In 1975, future Hall of Famer Roger Staubach had the football but little else in a playoff game against the Minnesota Vikings. Behind by four points at midfield with 24 seconds to go, the Dallas Cowboys quarterback closed his eyes, threw the ball as hard as he could, and said a Hail Mary. (For you soccer fans, this would be like David Beckham taking a shot on goal from midfield late in injury time.)
His prayer was answered. Staubach's receiver collided with a Viking defender just as the ball arrived but nevertheless managed to pin the football against his leg, scoring the touchdown that took the Cowboys to the Super Bowl. (Imagine Beckham's long ball beating the goalie.) Ever since that game, a desperate pass with little chance of success has been labeled a Hail Mary.
Thirty years later, the semiconductor industry threw the equivalent of a Hail Mary pass when it switched from making microprocessors run faster to putting more of them on a chip—doing so without any clear notion of how such devices would in general be programmed. The hope is that someone will be able to figure out how to do that, but at the moment, the ball is still in the air.
Why take such a gamble? In short, because there wasn't much of an alternative.
For decades, microprocessor designers used the burgeoning number of transistors that could be squeezed onto each chip to boost computational horsepower. They did this by creating micro-processors that could carry out several operations at once—for example, fetching the next instruction from memory while the current one was being -executed. And chipmakers continually upped micro-processor clock rates, something the diminishing size of transistors readily allowed.
But around 2003, chipmakers found they could no longer reduce the operating voltage as sharply as they had in the past as they strived to make transistors smaller and faster. That in turn caused the amount of waste heat that had to be dissipated from each square milli-meter of silicon to go up. Eventually designers hit what they call the power wall, the limit on the amount of power a microprocessor chip could reasonably dissipate. After all, a laptop that burned your lap would be a tough sell.
Designers now accept that although transistors will still get smaller and more numerous on each chip, they aren't going to operate faster than they do today. (Indeed, peak clock speeds are lower now than they were five years ago.) And if you tried to incorporate all those transistors into one giant -microprocessor, you might well end up with a device that couldn't compute any faster than the chip it was replacing, which explains the shift to assembling them into multiple microprocessor cores instead. Although each core may have modest computational abilities, you'll have many of them at your disposal.
Such novel chips are called multicore microprocessors—or sometimes many-core microprocessors when a large number of cores are involved—to distinguish them from traditional single-core designs. In a sense, the core has become the new transistor, to borrow a phrase from Chris Rowen, president and chief technology officer of Tensilica, in Santa Clara, Calif. That is, from here on out, chip designers will concentrate on how to gang together lots of cores, just as the previous generation of microprocessor engineers thought about the circuitry they were creating at the level of individual transistors.

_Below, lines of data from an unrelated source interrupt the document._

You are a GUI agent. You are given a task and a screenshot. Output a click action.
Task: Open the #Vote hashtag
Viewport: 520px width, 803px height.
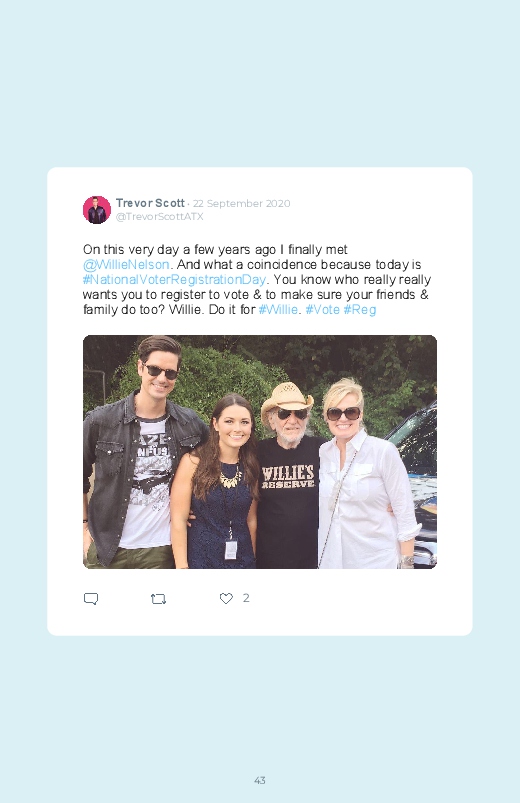pos(322,309)
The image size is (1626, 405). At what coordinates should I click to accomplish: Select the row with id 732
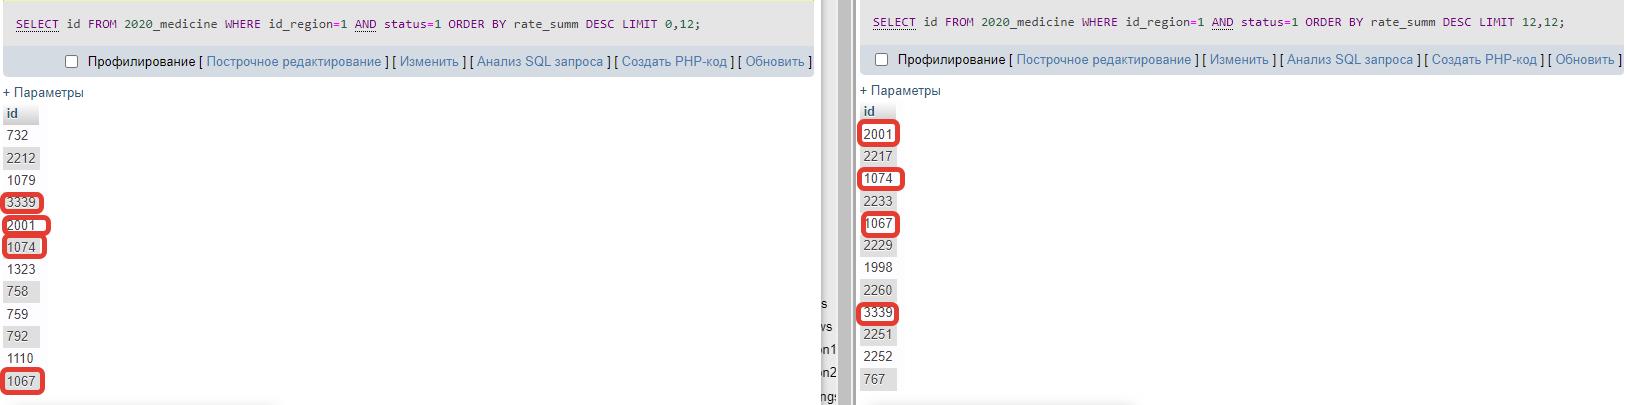[17, 136]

The trick will be to invent ways for programmers to write applications that exploit the increasing number of processors found on each chip without stretching the time needed to develop software or lowering its quality. Say your Hail Mary now, because this is not going to be easy.
When the president and CEO of Intel, Paul S. Otellini, announced in 2004 that his company would dedicate "all of our future product designs to multicore environments," why did he label this "a key inflection point for the industry"? The answer is clear to anyone familiar with the many now-defunct companies that bet their futures on the transition from single-core computers to systems with multiple processors working in parallel. Ardent, Convex, Encore, Floating Point Systems, Inmos, Kendall Square Research, MasPar, nCUBE, Sequent, Tandem, and Thinking Machines are just the most prominent names from a very long list of long-gone parallel hopefuls. Otellini was announcing that despite this sobering record, software applications in the future will run faster only if programmers can write parallel -programs for the kinds of multicore -microprocessors that Intel and other semiconductor companies have started shipping.